Monday, June 18, 2012

Audible Sighs

Like a lot of people, Balthazar and I were hit pretty hard by the last four or five economic years. 

Not so hard, that we couldn't get back up again, so we feel fortunate in that respect. Still, still..., during these difficult years we've both entered our forties (me before him, which he loves to remind me) and so we've arrived at this fragile and pensive state in our lives, the point where you realize there may be more years behind you than ahead of you; the place where you stop to take stock of your life, a little behind where we were. 

Why we do this to ourselves, this midpoint measuring? I'm not sure, but we all do, and this is where we gather seed for our midlife crises.

When you are a man lifting your head to inspect your life..., or at least when you are a 42-year-old man in Vegas...., or at least when you are Balthazar..., raising your eyes from the bills you're busy paying; or the emails that bombard your inbox; or when you come up from under the sink where the garbage disposal unit has broken yet again; when you are Balthazar looking up, you see cars. A lot of uber expensive cars. Everywhere.

And when you are Balthazar, you remember the BMW you sold a few years back and how nicely it drove, and how happy you were in that car. But, if you are the good Balthazar, you remind yourself to be content in your downgraded vehicle because you love your family and they are your priority, and you don't admit it, but you are proud to have managed so well given the mighty blows.

But then, if you are Balthazar, driving along in your perfectly reasonable downgraded vehicle, another Porsche flies by, and then another, and then a Ferrari, and maybe a Mustang.

Your sighs become audible.

After several months, you find yourself looking past the shiny paint and gleaming fenders, into the dark tinted windows, to discover just who it is driving these cars, if it isn't you, Balthazar.

Dropping The Storm off at school one morning, a Porsche pulls into the kiss-n-ride behind you, and you recognize the driver from another Porsche you saw earlier in the week. You begin to see him more often. At the grocery store. The soccer field. Then he is beside you at the pool, his bombshell of a wife laid out in a lounge chair, scowling furiously; his children, the same age as yours, whining and fighting on deck.  He looks tired, beaten.  He's hung over, you want to tell yourself, from the incredible party he hosted the evening prior. 
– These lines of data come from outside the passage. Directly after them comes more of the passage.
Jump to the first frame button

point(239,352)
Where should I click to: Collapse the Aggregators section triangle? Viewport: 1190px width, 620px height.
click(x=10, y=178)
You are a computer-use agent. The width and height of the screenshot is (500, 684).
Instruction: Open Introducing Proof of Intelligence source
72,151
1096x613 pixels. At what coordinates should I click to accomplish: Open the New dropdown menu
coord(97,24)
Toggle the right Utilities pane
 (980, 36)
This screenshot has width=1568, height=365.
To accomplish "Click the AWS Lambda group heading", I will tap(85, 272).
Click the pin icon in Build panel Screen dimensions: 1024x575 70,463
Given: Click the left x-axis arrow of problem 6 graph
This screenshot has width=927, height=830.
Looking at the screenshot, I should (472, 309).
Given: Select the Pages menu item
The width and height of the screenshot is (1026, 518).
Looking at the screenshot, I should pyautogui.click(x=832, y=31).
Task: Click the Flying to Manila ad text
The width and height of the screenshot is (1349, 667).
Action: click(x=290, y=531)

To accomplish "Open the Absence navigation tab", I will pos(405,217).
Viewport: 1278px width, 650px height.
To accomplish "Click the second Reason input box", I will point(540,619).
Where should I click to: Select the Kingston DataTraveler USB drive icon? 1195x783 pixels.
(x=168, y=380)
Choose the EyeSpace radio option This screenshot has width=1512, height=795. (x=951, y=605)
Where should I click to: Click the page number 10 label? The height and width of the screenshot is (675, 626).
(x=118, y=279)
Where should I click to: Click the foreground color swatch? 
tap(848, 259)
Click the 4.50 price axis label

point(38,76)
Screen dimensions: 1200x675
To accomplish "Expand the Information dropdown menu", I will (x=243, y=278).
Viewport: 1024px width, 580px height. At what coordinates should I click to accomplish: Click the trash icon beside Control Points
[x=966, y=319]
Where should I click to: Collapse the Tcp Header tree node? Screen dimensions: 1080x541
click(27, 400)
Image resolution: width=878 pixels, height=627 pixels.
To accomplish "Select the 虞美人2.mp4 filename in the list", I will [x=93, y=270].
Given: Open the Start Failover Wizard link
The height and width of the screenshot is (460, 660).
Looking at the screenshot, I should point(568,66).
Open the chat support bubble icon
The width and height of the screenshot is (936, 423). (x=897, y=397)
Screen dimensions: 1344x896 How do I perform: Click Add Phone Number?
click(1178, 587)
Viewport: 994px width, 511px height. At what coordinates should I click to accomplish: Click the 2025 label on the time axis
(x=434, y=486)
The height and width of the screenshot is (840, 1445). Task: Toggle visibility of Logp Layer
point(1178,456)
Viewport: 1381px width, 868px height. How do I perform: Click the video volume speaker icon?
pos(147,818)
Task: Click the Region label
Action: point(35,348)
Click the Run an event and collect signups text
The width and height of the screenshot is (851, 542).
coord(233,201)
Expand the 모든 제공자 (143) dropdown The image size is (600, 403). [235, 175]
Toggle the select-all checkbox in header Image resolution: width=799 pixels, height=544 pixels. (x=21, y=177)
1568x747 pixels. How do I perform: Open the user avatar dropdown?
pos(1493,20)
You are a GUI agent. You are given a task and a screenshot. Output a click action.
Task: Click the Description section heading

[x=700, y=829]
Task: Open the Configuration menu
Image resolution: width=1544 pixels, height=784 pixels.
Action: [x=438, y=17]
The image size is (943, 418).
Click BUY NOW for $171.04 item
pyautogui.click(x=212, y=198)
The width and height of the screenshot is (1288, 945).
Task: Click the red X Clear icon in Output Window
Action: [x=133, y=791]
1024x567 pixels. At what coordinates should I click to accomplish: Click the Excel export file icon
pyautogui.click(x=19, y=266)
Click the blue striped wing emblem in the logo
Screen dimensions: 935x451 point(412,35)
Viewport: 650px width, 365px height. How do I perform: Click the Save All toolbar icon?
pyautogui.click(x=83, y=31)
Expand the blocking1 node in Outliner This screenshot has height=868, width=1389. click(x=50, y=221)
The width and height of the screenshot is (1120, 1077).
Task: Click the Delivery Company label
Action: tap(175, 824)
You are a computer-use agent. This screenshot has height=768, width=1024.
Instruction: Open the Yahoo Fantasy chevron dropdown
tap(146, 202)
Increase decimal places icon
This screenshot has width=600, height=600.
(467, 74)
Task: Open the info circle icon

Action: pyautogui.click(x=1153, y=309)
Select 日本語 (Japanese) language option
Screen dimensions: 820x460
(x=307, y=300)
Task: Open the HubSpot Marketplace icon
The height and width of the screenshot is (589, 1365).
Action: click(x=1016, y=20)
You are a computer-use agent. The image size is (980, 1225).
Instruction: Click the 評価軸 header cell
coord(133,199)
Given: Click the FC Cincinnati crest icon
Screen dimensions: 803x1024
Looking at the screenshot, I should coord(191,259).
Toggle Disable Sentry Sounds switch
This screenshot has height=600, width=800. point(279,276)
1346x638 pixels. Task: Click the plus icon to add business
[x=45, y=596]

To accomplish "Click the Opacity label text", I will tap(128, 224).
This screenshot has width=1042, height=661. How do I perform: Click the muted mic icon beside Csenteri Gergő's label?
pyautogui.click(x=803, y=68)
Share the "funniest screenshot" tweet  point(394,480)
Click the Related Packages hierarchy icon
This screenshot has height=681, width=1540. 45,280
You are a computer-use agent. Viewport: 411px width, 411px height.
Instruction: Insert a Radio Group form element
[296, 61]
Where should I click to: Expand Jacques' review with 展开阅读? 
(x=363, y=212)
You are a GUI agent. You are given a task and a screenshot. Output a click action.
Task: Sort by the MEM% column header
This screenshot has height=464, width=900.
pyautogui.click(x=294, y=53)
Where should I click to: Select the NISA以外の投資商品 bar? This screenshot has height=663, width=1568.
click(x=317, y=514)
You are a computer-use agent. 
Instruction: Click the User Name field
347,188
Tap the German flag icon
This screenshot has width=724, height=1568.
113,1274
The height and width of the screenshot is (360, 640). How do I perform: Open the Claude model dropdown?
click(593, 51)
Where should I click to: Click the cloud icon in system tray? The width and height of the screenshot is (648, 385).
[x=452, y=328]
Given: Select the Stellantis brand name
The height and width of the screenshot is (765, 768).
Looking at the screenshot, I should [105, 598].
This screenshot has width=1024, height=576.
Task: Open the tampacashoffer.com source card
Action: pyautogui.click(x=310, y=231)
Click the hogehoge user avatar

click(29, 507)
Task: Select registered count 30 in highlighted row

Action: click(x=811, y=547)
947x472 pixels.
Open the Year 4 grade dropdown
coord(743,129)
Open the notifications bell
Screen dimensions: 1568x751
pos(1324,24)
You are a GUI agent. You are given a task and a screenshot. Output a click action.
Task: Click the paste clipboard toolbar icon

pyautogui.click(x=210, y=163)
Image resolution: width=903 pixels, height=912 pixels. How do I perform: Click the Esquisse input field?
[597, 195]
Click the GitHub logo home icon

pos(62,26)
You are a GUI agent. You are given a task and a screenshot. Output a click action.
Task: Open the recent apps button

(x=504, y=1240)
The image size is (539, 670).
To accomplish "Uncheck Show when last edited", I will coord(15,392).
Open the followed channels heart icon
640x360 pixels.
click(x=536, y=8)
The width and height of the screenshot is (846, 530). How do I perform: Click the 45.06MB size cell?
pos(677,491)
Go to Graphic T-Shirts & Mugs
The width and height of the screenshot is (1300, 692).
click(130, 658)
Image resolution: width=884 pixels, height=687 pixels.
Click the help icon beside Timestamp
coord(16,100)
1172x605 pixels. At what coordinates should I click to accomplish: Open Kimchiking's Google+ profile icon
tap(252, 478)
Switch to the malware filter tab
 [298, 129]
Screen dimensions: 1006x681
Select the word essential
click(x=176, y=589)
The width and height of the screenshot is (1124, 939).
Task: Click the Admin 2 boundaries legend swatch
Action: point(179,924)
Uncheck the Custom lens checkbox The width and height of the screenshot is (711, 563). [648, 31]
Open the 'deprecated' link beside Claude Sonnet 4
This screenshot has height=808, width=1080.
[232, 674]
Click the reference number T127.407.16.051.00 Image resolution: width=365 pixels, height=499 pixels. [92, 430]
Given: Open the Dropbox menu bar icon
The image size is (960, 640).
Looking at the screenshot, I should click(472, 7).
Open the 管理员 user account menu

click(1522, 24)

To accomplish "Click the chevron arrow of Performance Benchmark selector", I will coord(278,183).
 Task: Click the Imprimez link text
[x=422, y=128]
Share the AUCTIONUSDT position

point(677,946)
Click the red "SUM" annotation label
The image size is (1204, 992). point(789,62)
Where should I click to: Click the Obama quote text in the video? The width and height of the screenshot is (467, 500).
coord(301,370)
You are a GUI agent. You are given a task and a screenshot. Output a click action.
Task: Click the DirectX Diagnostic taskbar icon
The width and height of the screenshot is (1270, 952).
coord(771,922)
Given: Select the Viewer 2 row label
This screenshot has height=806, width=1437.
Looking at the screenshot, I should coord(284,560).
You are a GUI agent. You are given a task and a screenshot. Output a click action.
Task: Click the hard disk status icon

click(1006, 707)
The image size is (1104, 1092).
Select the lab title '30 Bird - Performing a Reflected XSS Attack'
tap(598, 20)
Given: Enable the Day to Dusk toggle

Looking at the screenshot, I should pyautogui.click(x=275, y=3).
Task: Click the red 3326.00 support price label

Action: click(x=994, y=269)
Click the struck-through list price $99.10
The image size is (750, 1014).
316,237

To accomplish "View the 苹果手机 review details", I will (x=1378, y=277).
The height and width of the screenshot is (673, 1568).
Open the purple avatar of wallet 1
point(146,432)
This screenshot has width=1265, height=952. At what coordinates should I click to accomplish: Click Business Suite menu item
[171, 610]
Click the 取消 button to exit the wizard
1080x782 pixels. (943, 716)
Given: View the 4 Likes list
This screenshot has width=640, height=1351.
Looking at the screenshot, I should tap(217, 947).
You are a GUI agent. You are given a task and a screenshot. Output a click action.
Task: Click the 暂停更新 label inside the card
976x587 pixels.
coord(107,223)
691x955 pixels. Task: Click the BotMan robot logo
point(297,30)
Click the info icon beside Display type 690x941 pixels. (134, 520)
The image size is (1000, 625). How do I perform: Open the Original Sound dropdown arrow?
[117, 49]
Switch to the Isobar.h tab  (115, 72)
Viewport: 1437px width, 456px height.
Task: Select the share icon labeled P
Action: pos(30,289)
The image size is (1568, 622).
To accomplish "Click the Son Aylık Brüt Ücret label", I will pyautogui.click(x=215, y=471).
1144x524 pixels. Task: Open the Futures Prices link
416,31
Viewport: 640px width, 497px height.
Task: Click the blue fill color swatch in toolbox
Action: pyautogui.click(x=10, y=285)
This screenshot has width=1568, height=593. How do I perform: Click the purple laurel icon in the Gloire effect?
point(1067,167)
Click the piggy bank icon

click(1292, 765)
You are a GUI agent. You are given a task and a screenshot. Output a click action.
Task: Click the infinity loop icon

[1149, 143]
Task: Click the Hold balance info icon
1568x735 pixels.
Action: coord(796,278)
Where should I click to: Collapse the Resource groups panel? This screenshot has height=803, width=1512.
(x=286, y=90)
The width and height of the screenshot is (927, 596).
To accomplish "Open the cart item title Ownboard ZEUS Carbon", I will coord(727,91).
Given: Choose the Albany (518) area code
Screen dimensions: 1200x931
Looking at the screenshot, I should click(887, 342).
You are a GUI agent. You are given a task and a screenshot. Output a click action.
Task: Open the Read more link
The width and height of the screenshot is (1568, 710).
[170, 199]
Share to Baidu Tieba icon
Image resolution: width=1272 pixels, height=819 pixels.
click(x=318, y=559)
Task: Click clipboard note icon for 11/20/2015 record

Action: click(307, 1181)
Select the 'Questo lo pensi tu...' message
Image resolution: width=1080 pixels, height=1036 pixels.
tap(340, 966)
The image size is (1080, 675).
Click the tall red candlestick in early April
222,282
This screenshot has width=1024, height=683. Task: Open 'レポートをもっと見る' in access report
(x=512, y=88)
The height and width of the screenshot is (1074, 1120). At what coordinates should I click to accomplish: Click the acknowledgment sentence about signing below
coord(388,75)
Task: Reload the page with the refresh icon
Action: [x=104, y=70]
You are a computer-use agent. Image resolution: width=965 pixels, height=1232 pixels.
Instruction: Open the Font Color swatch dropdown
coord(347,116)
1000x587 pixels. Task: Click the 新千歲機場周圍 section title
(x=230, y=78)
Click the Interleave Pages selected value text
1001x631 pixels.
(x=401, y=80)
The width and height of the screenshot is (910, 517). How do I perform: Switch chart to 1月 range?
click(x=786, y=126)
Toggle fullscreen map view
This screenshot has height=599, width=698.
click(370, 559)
Several weeks later, you come across him inside the pages of a glossy magazine.  The article boasts of his success as the owner of a big business on the strip, as well as his plethora of cars, an "impressive collection, including three Porsches."  If you are Balthazar, you read his story, and you begin to question your own choices--different choices, good choices, but choices not so lucrative.

"But, he isn't happy," says your wife--who would love nothing more than to have a brand new car, wrapped in a big shiny bow, parked in the driveway for you for Father's Day, because, Damn! You deserve it, Mister!

And something in the way his children were tantruming so fiercely that day, poolside; the body language of his buxom wife; something in his own audible sigh tells you this is true. And you realize it so thoroughly that you speak it out loud.  "You're right. He isn't happy."

And, if you are Balthazar, you can hear your wife sigh, also audibly, in relief.